Mais les manœuvres de corruption azerbaïdjanaises manquent de discrétion, et bientôt les têtes tombent. L’objectif initial, toutefois, est atteint : Bakou dispose, dans l’élite occidentale, d’un puissant réseau de soutien, qui lui permet de mener une diplomatie officielle plus ambitieuse. L'élection de l’Azerbaïdjan au comité de l’UNESCO parachève un effort diplomatique de deux décennies, au cours duquel la pétrodictature du Caucase aura réussi à quitter les marges de la politique internationale, bien aidée par les revenus des hydrocarbures, et l’absence de pudeur de bien des dirigeants politiques et financiers occidentaux.

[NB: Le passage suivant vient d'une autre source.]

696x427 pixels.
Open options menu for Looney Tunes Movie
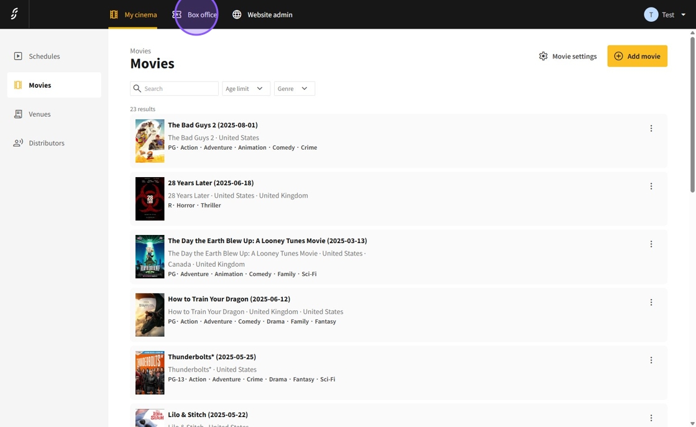pyautogui.click(x=651, y=244)
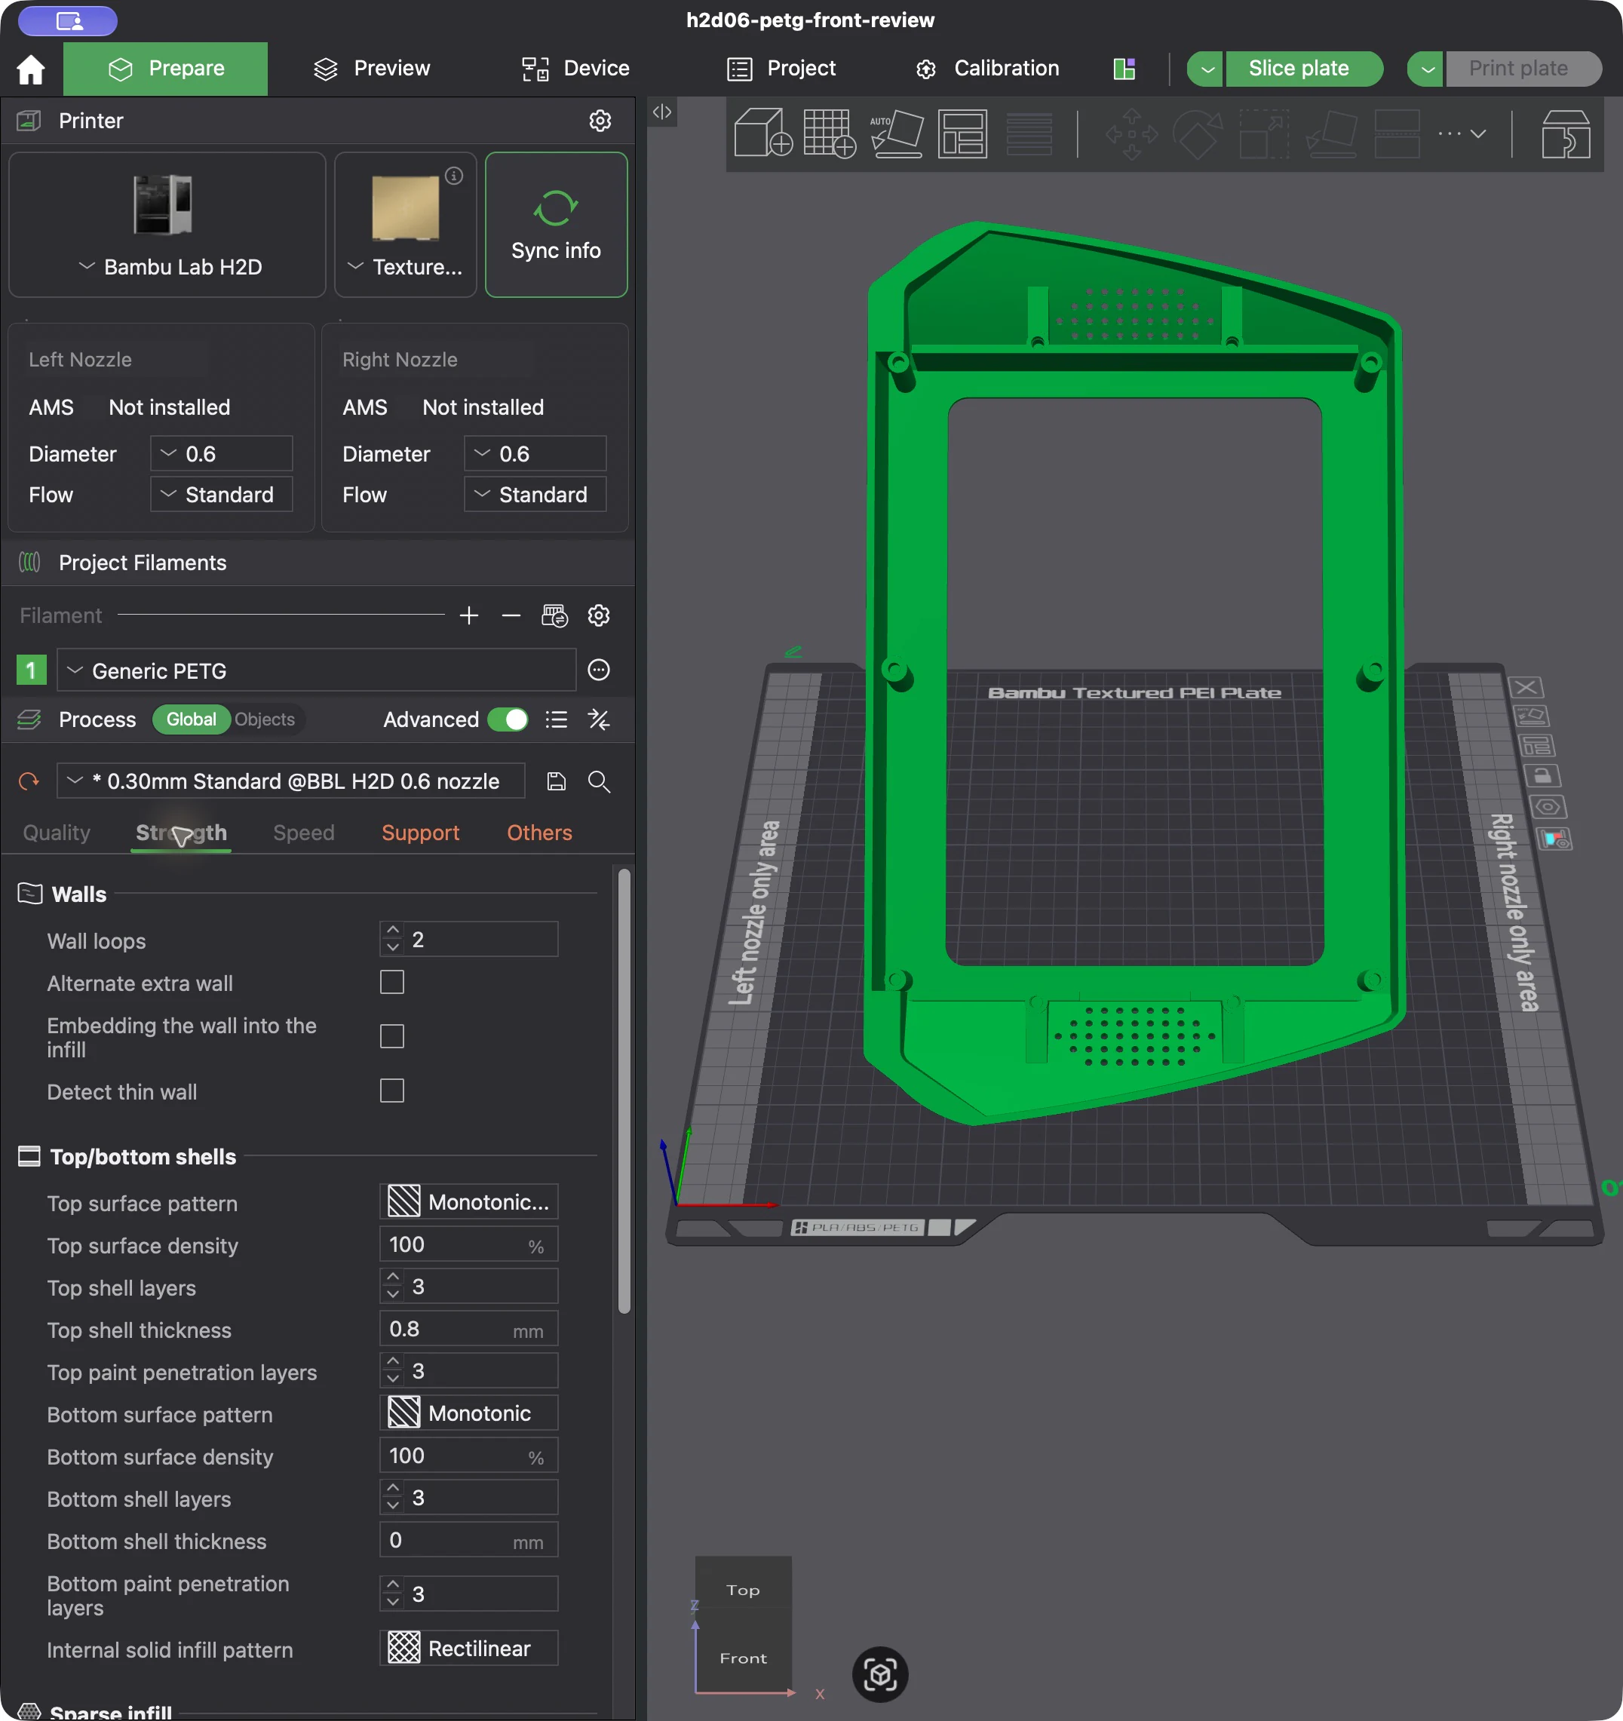The height and width of the screenshot is (1721, 1623).
Task: Click the Add cube primitive icon
Action: pos(763,133)
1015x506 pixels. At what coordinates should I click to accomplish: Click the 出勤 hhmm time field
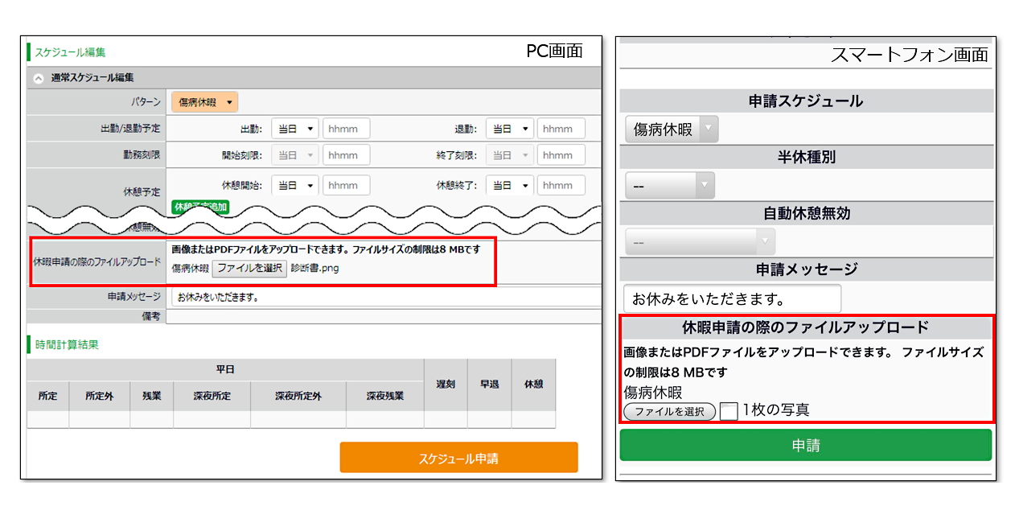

Le patrimoine comme champ de bataille
L’Azerbaïdjan s’est-il découvert, au cours de la décennie 2010, une sensibilité nouvelle pour le mécénat artistique et la restauration des monuments anciens ? L'accélération diplomatique de Bakou sur les questions patrimoniales sert bien sûr, aussi, un objectif stratégique : prendre le contrôle, après le conflit meurtrier du Haut-Karabagh, sur les récits et la mémoire des événements. La guerre du Haut-Karabagh s’est aussi jouée dans les imaginaires, et il a fallu, pour les deux camps, redoubler d’efforts et d’habileté pour faire entendre le caractère historique du lien qui le relie à ces montagnes. Bakou vainqueur par les armes doit désormais l’emporter dans les esprits, et imposer à tous l’idée que, d’une part, il existe une “culture azerbaïdjanaise” venue du fond des âges et qui rend raison de l’existence d’un Etat-nation souverain dans les frontières occupées par la RSS d’Azerbaïdjan de 1936 à 1991, et d’autre part que le Haut-Karabagh, foyer de peuplement historique des Arméniens, est un territoire naturel de cette culture.
Plus préoccupant encore, l’Azerbaïdjan pourrait profiter, via le comité de l’UNESCO dont il est désormais membre, d’une légitimité institutionnelle propice à faire oublier les destructions patrimoniales auxquelles s’est livré le pays dans la province du Nakhitchevan, et plus récemment dans le Haut-Karabagh conquis. Un rapport du Parlement européen de 2022 condamnait en ce sens ce qu’il désignait comme “une politique intentionnelle” de destruction du patrimoine culturel arménien. A travers le comité de l’UNESCO, principal organe exécutif de l’organisation, où le statut de membre permet de soumettre et défendre ses propres candidats à la patrimonialisation, l’Azerbaïdjan entend bien évincer le rival arménien, dont le passé profus a laissé de nombreuses traces matérielles - autant de démentis aux tentatives de Bakou d’écrire seul des pages d’histoire du Caucase. Et cela sans compter les généreuses subventions que Bakou peut espérer pour rénover, voire réinventer, son propre patrimoine.